Der Kläger wendet sich mit seiner Beschwerde gegen die Nichtzulassung der Revision im LSG-Urteil.

II

Die Beschwerde ist unzulässig und daher gemäß § 160a Abs 4 Satz 1 Halbsatz 2 iVm § 169 Satz 2 und 3 SGG zu verwerfen. Ihre Begründung entspricht nicht den aus § 160a Abs 2 Satz 3 SGG abzuleitenden Anforderungen an die Bezeichnung des ausdrücklich geltend gemachten Revisionszulassungsgrundes der Divergenz 160 Abs 2 Nr 2 SGG ) und des sinngemäß geltend gemachten Revisionszulassungsgrundes des Verfahrensfehlers 160 Abs 2 Nr 3 SGG ).

1. Wer sich auf den Zulassungsgrund der Divergenz 160 Abs 2 Nr 2 SGG ) beruft, muss entscheidungstragende abstrakte Rechtssätze im Urteil des Berufungsgerichts einerseits und in einem Urteil des BSG , des GmSOGB oder des BVerfG andererseits gegenüberstellen und Ausführungen dazu machen, weshalb beide miteinander unvereinbar sein sollen und das Berufungsurteil auf dieser Divergenz beruht (vgl zB BSG vom 19.9.2007 - B 1 KR 52/07 B - juris RdNr 6; BSG vom 9.5.2018 - B 1 KR 55/17 B - juris RdNr 8; zur Verfassungsmäßigkeit dieser Darlegungsanforderungen vgl BVerfG <Dreierausschuss> vom 8.9.1982 - 2 BvR 676/81 - juris RdNr 8). Erforderlich ist, dass das LSG bewusst einen abweichenden Rechtssatz aufgestellt und nicht etwa lediglich fehlerhaft das Recht angewendet hat; dies hat der Beschwerdeführer schlüssig darzulegen (vgl zB BSG vom 19.11.2019 - B 1 KR 72/18 B - juris RdNr 8). Daran fehlt es.

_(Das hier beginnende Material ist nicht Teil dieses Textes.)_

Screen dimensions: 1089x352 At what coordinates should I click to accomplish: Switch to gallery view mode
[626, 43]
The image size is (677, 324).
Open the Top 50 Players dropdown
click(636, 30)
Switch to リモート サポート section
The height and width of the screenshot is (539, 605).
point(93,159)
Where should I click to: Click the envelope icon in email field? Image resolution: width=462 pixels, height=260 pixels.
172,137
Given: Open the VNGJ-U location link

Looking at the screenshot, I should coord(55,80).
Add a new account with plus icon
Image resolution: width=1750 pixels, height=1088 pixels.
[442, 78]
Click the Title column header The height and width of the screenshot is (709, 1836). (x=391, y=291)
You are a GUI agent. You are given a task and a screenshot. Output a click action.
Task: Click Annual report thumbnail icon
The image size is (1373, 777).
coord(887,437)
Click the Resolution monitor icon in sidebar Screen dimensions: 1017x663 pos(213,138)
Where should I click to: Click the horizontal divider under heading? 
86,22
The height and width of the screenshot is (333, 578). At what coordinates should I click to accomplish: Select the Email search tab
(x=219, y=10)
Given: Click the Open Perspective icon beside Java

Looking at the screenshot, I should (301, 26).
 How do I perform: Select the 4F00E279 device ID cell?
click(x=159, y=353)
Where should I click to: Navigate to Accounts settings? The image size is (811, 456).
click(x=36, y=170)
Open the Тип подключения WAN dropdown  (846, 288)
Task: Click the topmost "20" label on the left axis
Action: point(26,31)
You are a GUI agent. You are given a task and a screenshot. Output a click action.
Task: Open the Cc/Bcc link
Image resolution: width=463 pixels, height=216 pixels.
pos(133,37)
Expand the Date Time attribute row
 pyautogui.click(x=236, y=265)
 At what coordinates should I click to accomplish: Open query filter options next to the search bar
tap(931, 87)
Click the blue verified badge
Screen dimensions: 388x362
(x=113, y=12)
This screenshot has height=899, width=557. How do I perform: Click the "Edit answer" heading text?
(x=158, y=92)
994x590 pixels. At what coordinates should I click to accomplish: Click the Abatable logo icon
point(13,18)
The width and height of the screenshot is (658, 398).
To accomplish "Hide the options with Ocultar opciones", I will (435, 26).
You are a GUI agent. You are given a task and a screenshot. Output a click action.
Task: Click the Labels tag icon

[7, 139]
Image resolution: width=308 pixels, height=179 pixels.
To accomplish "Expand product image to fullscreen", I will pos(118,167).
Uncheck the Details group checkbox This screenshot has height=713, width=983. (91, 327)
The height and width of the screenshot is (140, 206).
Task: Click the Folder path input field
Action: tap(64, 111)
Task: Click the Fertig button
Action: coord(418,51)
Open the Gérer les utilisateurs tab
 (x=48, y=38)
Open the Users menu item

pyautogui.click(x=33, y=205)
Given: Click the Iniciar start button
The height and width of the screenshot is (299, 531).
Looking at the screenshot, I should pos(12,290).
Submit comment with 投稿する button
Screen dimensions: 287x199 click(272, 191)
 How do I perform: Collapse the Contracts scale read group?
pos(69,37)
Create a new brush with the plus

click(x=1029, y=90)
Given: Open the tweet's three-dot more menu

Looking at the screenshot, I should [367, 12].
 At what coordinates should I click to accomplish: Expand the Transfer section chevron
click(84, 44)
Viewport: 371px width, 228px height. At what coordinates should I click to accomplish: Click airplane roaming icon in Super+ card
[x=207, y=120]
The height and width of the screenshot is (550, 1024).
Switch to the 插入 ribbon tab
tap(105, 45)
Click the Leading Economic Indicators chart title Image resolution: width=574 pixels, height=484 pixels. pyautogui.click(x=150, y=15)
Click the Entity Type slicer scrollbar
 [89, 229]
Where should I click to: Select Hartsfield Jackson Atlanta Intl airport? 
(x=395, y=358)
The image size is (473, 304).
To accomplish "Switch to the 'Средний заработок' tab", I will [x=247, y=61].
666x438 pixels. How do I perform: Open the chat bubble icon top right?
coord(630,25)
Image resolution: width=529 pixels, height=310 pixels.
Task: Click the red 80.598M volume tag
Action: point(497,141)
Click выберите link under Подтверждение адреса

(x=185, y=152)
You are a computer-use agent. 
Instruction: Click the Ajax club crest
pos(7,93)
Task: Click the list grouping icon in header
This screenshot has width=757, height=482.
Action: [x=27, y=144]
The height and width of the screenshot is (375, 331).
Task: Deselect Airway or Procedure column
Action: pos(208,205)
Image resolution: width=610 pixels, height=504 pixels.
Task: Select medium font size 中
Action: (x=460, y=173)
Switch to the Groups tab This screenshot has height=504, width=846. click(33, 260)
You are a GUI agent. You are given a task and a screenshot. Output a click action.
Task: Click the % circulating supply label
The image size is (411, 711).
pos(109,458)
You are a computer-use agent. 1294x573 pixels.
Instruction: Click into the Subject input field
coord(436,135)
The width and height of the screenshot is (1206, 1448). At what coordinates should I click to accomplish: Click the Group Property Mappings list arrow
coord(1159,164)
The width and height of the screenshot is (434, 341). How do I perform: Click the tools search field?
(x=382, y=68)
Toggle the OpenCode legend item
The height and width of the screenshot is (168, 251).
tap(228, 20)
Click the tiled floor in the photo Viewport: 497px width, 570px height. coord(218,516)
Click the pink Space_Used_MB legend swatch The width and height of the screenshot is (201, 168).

a) Der Kläger bezeichnet zwar den Rechtssatz aus einem Urteil des BSG vom 14.12.1982 ( 8 RK 23/81 - SozR 2200 § Nr 86 = juris RdNr 11):

"daß ein Erstattungsanspruch nicht ausgeschlossen ist, wenn der Versicherte zwar nicht versucht hat, eine Sachleistung zu erlangen, von vornherein aber festgestanden hat, daß ihm diese Leistung verweigert werden würde."

Ebenso bezeichnet er einen Rechtssatz aus dem LSG-Urteil:

"[Es] gilt das Erfordernis, dass die Krankenkasse vor Inanspruchnahme der Behandlung mit dem Leistungsbegehren befasst werden muss […]. Unterbleibt dies […] scheidet ein Kostenerstattungsanspruch bereits aus diesem Grund aus."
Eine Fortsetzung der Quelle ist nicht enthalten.